With vaccines being distributed and normality slowly returning, Kozelj said he plans to continue to have deep conversations with his friends now that he can see them in person again.

For Breslin, the Irish musician, the raw emotion that he has seen men express to him over the past year has not only been refreshing; it has also been a powerful coping mechanism for him.

“I felt so disconnected from society for so long, and I’m having conversations with men in Ireland now that I could never have dreamed of having (before the pandemic),” Breslin said. “I’ve never felt more human and more connected to our very core humanity.”

Ways to cope

What can men do now if they are struggling? In addition to reaching out to your medical professional for support, the National Institute for Mental Health recommends a few other ways to tackle negative feelings.
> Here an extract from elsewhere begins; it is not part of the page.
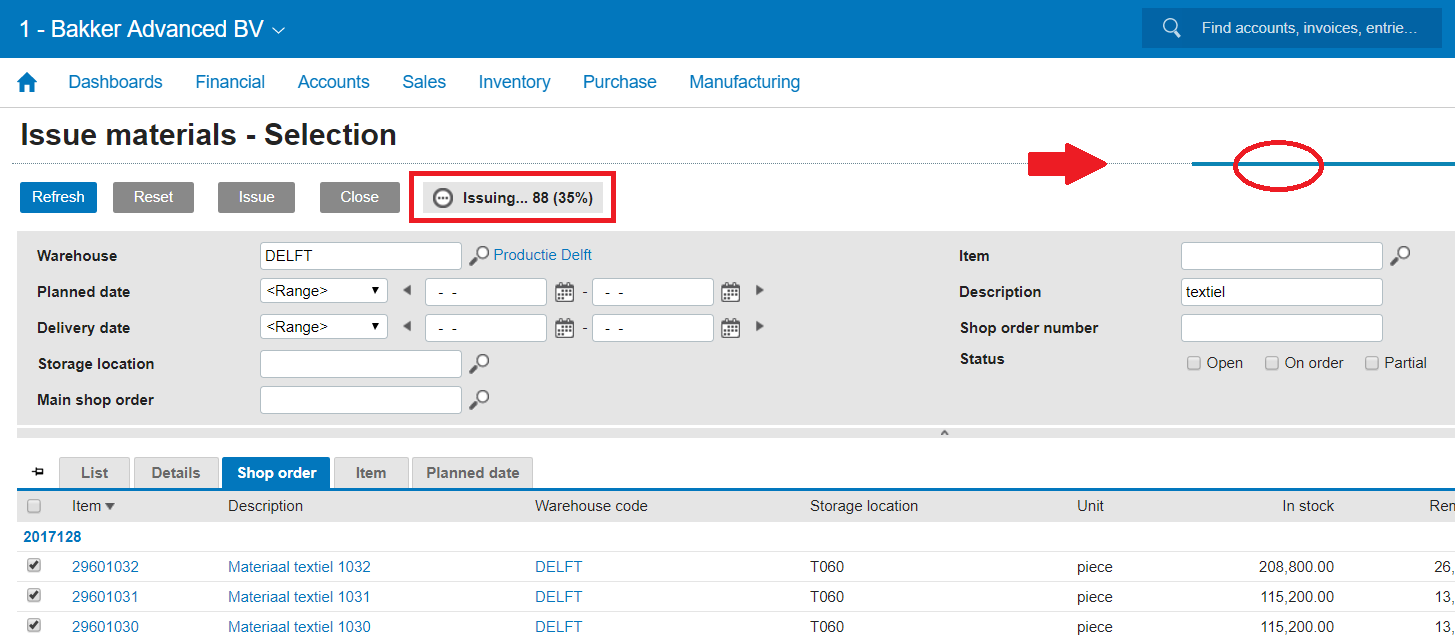This screenshot has width=1455, height=639.
Task: Tick the On order status checkbox
Action: (1272, 363)
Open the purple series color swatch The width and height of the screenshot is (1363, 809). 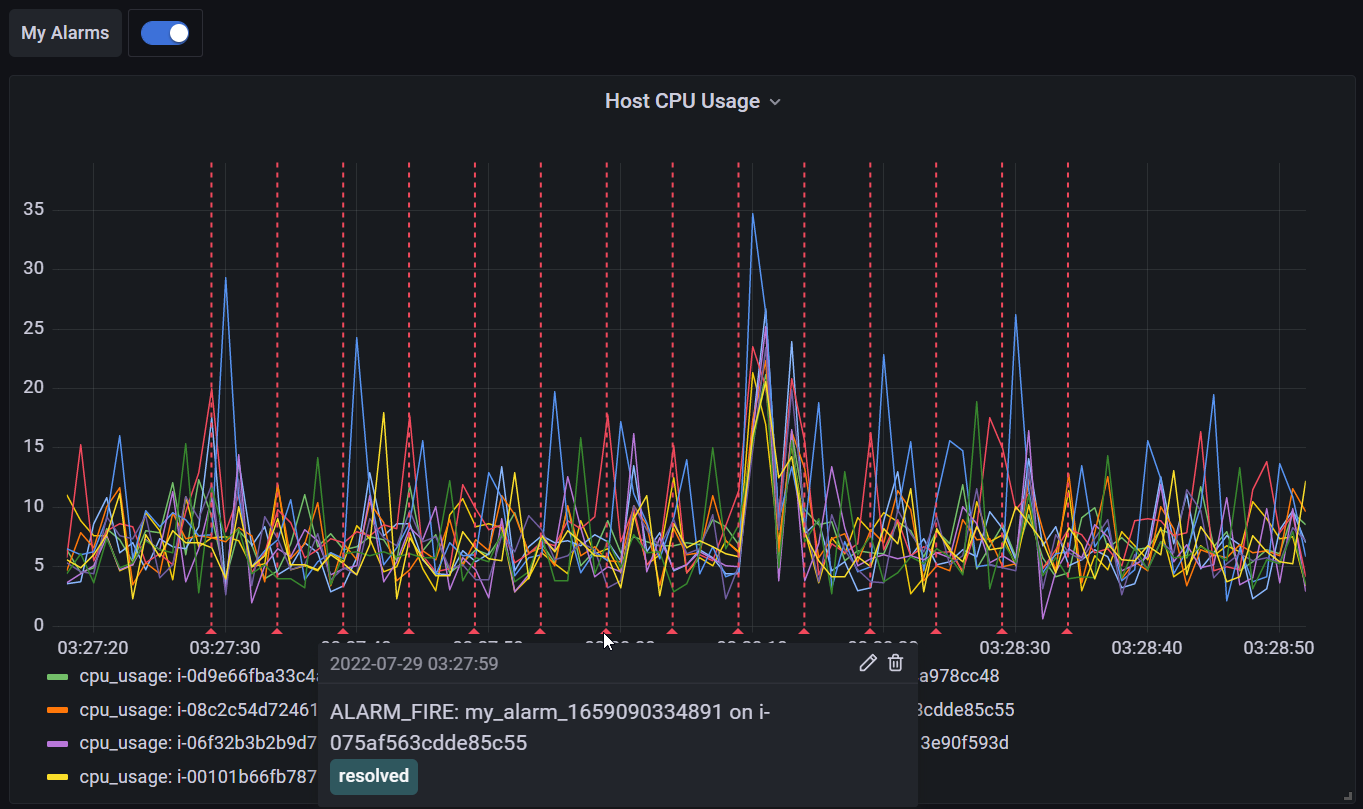[58, 744]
• Exercise regularly. Regular exercise can help people with mild to moderate depression and may be one part of a treatment plan for those with severe depression

• Seek extracurricular activities/hobbies but don’t overcommit. While it’s healthy to take on activities, it’s important to break up large tasks into small ones. Don’t try to do too many things at once.

• Build a strong daily routine. Break your day into segments. For example, getting up and going to bed at the same time each day is an effective way to regulate sleep and improve your mental health.

How to get help if you are having suicidal thoughts: In the US, call the National Suicide Prevention Lifeline at 1-800-273-8255. The International Association for Suicide Prevention and Befrienders Worldwide also provide contact information for crisis centers around the world.